Ahok Diperiksa Lagi Terkait APBD DKI 2015, Fokus Kasus Dugaan Korupsi Pengadaan Tanah

JurnalPatroliNews – Jakarta – Basuki Tjahaja Purnama atau yang lebih dikenal dengan Ahok kembali menjalani pemeriksaan oleh pihak kepolisian. Pemeriksaan ini dilakukan oleh Korps Pemberantasan Tindak Pidana Korupsi (Kortastipidkor) Polri pada Rabu, 11 Juni 2025, terkait penyusunan APBD DKI Jakarta tahun anggaran 2015.

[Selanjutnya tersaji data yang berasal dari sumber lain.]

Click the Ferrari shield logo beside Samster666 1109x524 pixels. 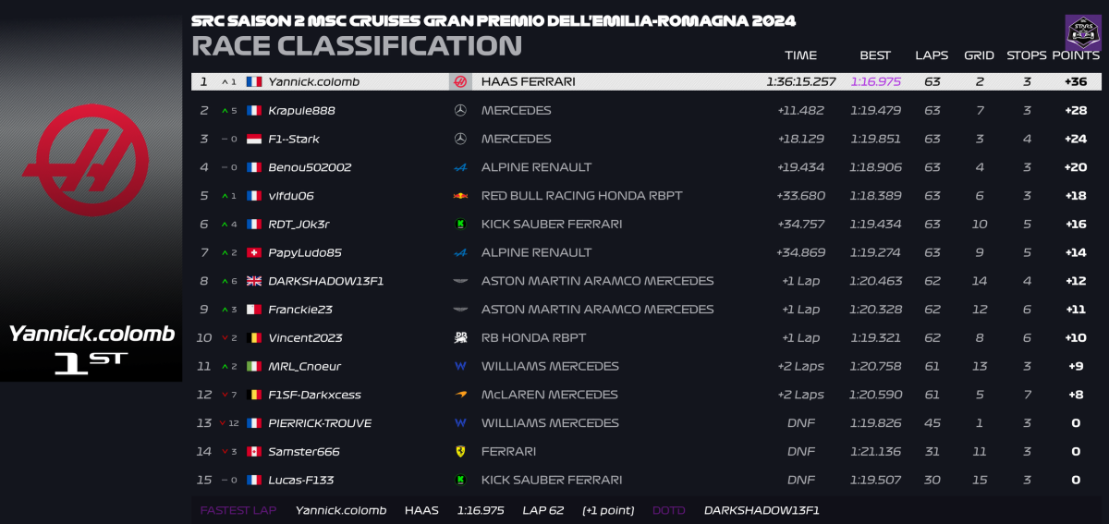[x=460, y=452]
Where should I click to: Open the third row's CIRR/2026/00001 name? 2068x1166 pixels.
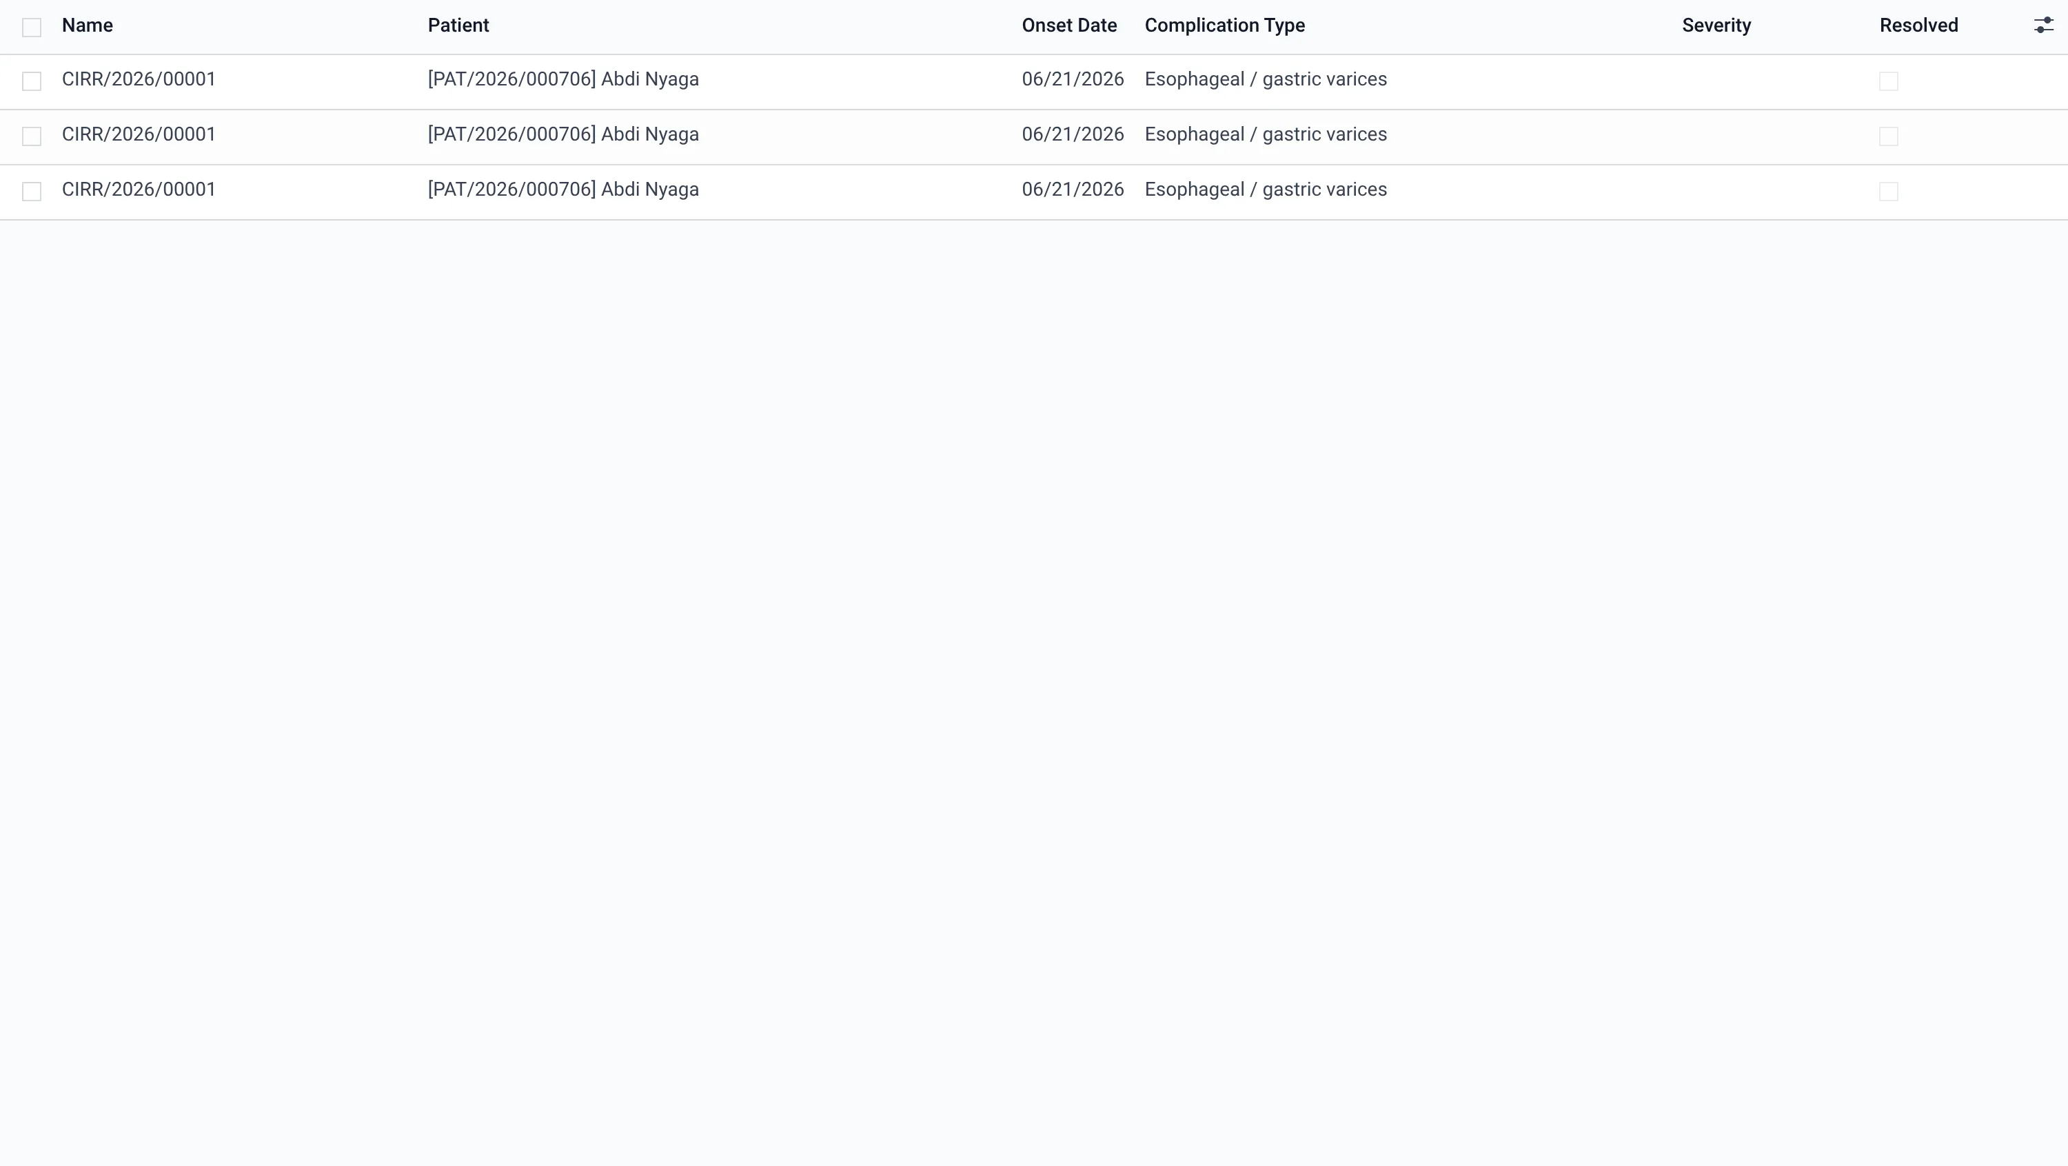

Brigadir Jenderal Arief Adiharsa, selaku Wakil Kepala Kortastipidkor Polri, menjelaskan bahwa Ahok dipanggil sebagai saksi untuk memberikan penjelasan mengenai proses penyusunan anggaran saat dirinya menjabat sebagai Gubernur DKI.

“Ahok hadir untuk memberikan klarifikasi mengenai mekanisme penyusunan APBD, termasuk APBD murni, perubahan, dan pemanfaatan sistem e-budgeting,” terang Arief kepada media.

Meski memberikan pemaparan teknis, Ahok menegaskan bahwa ia tidak terlibat langsung dalam proses pengadaan tanah untuk proyek rumah susun di Cengkareng, Jakarta Barat—yang menjadi bagian dari kasus dugaan korupsi tersebut.

Menurut keterangan polisi, Ahok menyatakan bahwa pengadaan lahan itu berada di bawah tanggung jawab satuan kerja perangkat daerah (SKPD) terkait, bukan kewenangannya secara langsung. Ia juga menyebut bahwa perubahan anggaran dilakukan melalui Peraturan Gubernur (Pergub) Nomor 229 Tahun 2015 yang disusun oleh Badan Pengelola Keuangan dan Aset Daerah (BPKAD).

Pernyataan Ahok nantinya akan didokumentasikan sebagai bagian dari berkas perkara. Jika penyusunan dokumen tersebut telah lengkap, kasus ini akan dilimpahkan ke kejaksaan untuk proses hukum lebih lanjut.

“Perkara ini berkaitan dengan dugaan tindak pidana korupsi dalam pembelian lahan untuk proyek rumah susun yang dilakukan Dinas Perumahan dan Gedung Pemda DKI pada 2015–2016 di kawasan Cengkareng,” jelas Arief.

Kasus bermula saat Pemprov DKI membeli lahan seluas 4,9 hektare dari seorang pemilik sertifikat bernama Toeti Noezlar Soekarno. Kuasa hukum Toeti diduga menyerahkan sejumlah uang kepada pejabat di Dinas Perumahan sebagai bagian dari proses tersebut.

Ahok, yang kala itu mencium adanya kejanggalan terhadap nilai anggaran proyek yang mencapai Rp684 miliar, kemudian meminta agar masalah tersebut segera dilaporkan ke Komisi Pemberantasan Korupsi (KPK) dan juga diaudit oleh Badan Pemeriksa Keuangan (BPK).